Text and element pointing items
* * *
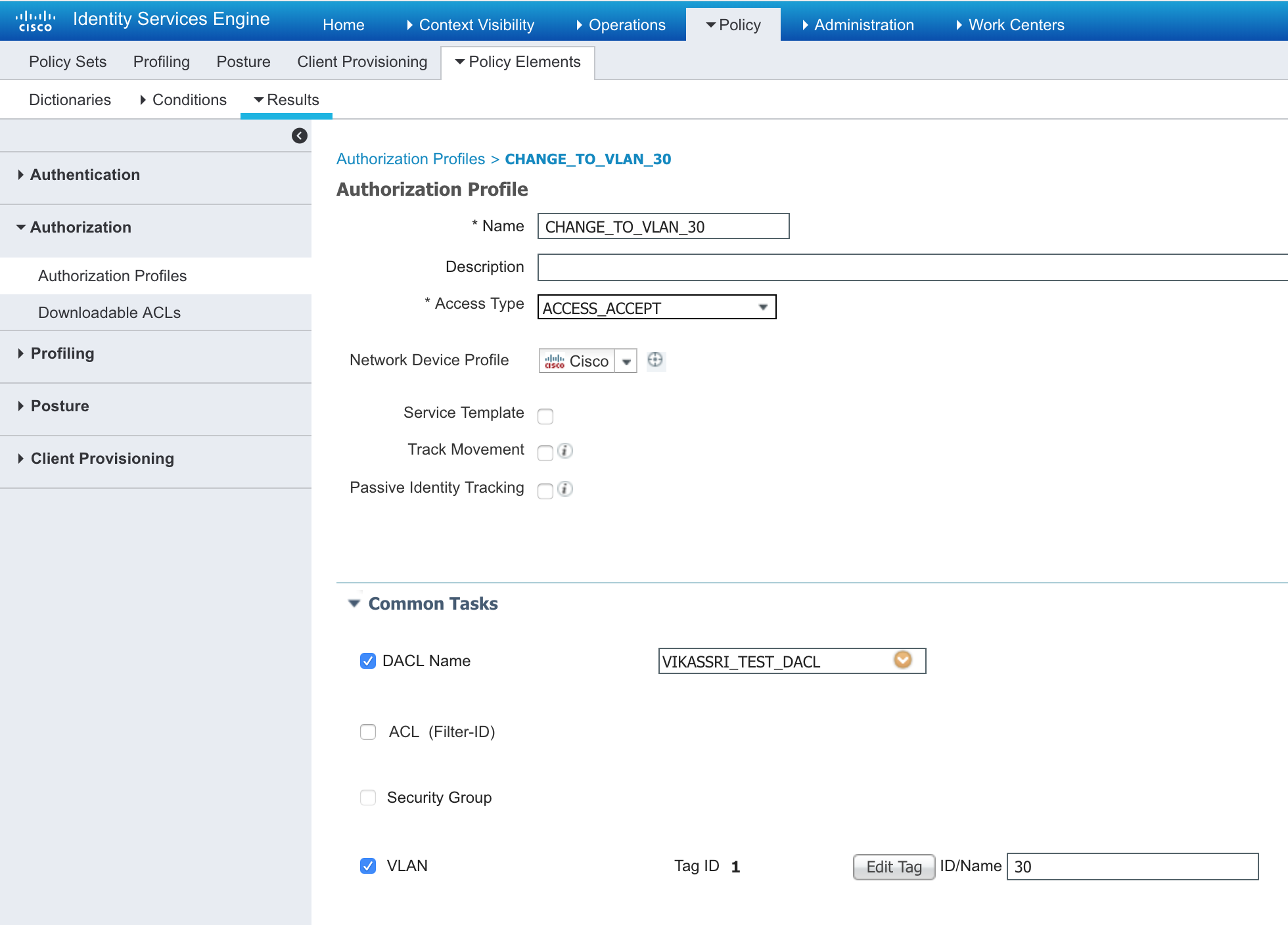Collapse the left sidebar with arrow icon
This screenshot has height=925, width=1288.
point(300,135)
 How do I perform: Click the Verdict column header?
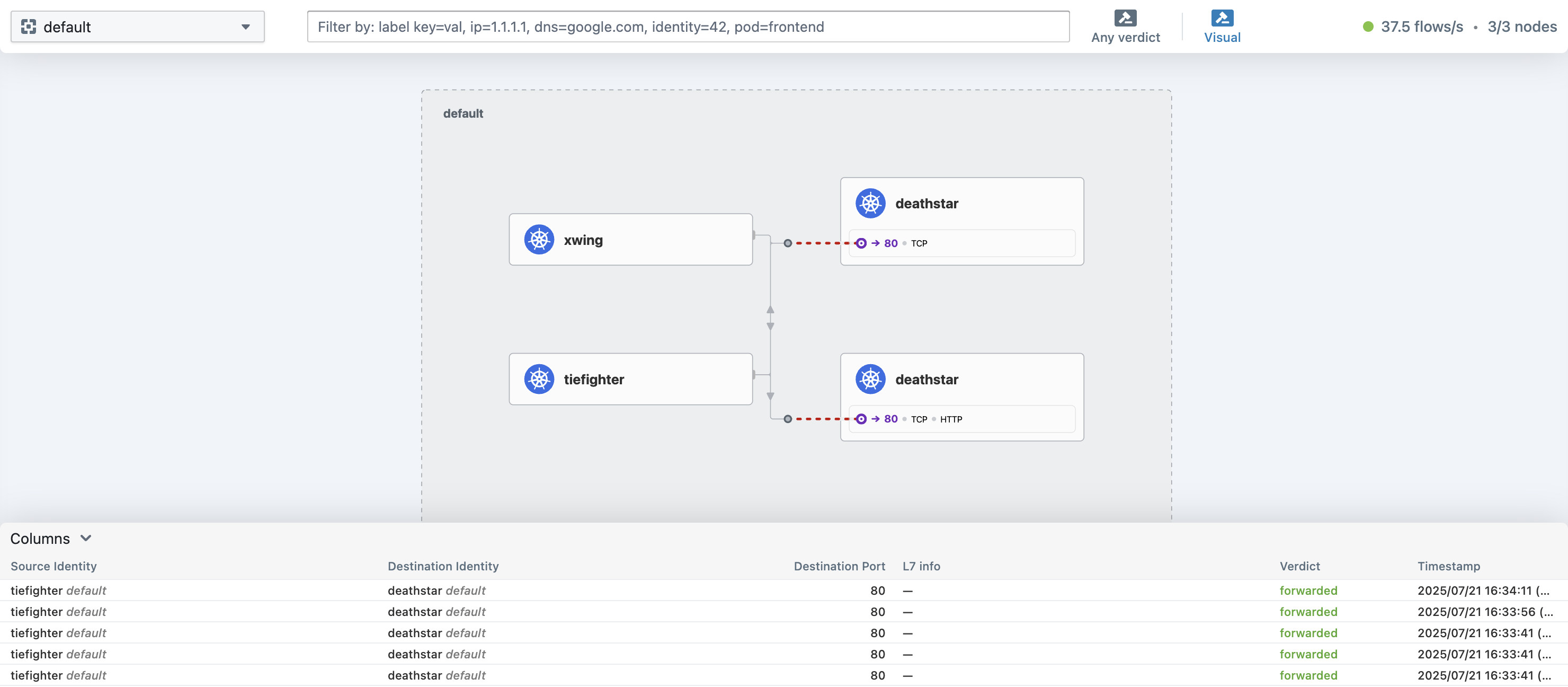click(1299, 567)
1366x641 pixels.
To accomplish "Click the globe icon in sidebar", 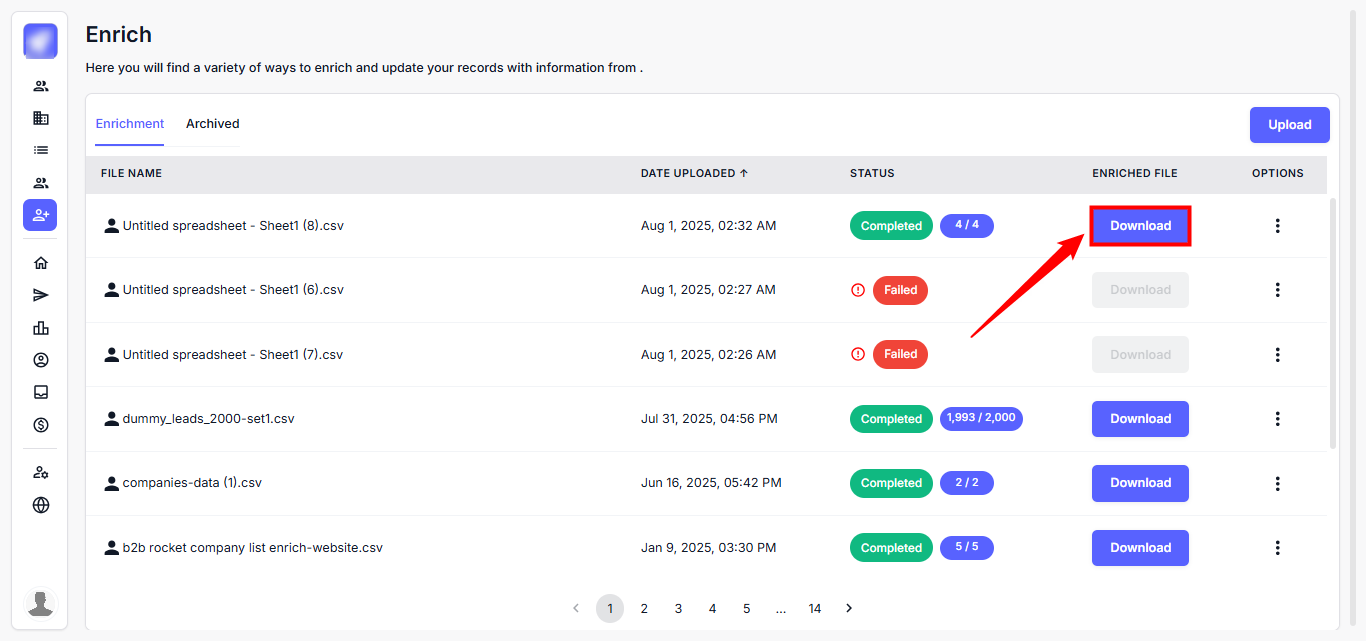I will [x=41, y=505].
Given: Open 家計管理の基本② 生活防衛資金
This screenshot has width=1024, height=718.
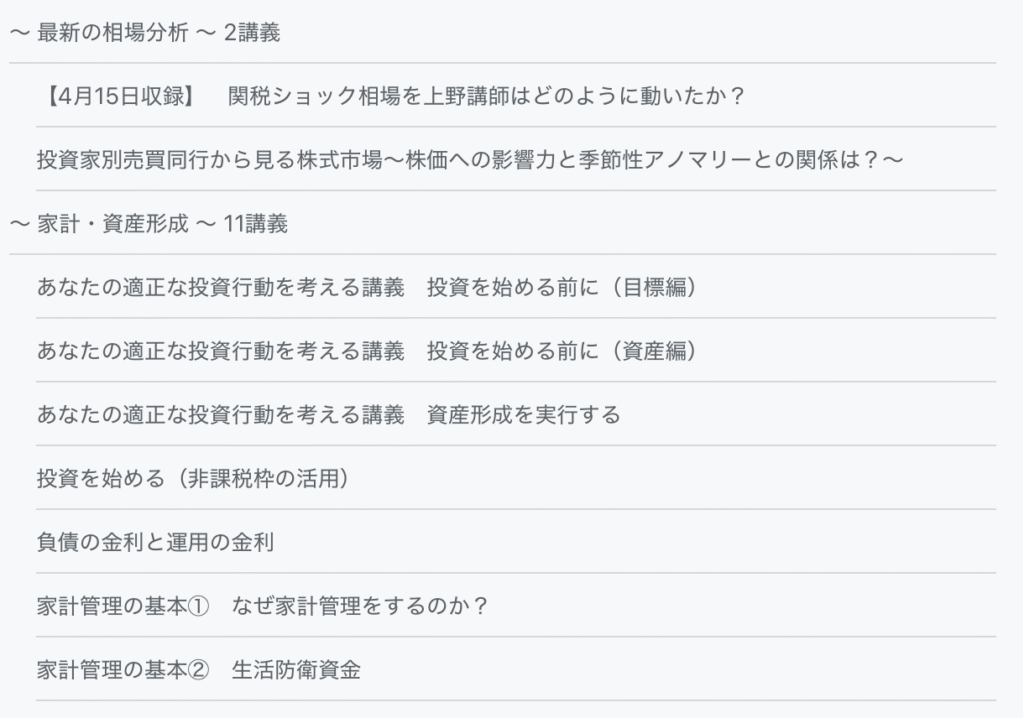Looking at the screenshot, I should pyautogui.click(x=516, y=669).
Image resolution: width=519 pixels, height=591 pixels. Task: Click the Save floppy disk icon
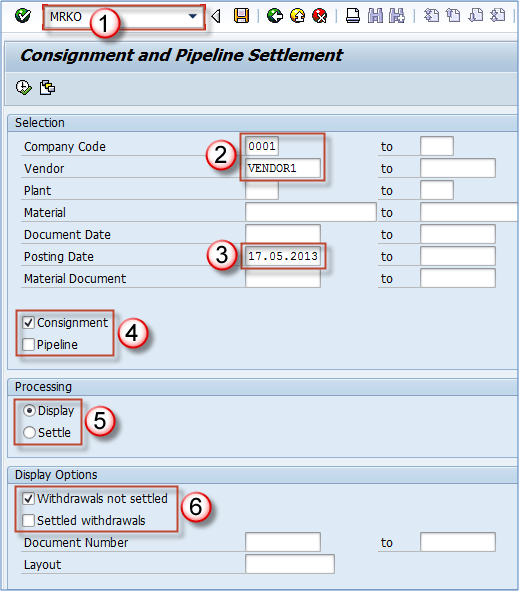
* * *
Replace "resolution" with "size" in the items from the line containing "Given: Open 家計管理の基本② 生活防衛資金" through the last line of the items, keeping everything else unchanged. Write out only those lines, and leave the pictures out.

- [Output of the exercise]:
Given: Open 家計管理の基本② 生活防衛資金
This screenshot has width=1024, height=718.
Looking at the screenshot, I should pyautogui.click(x=516, y=669).
Image size: width=519 pixels, height=591 pixels. Task: Click the Save floppy disk icon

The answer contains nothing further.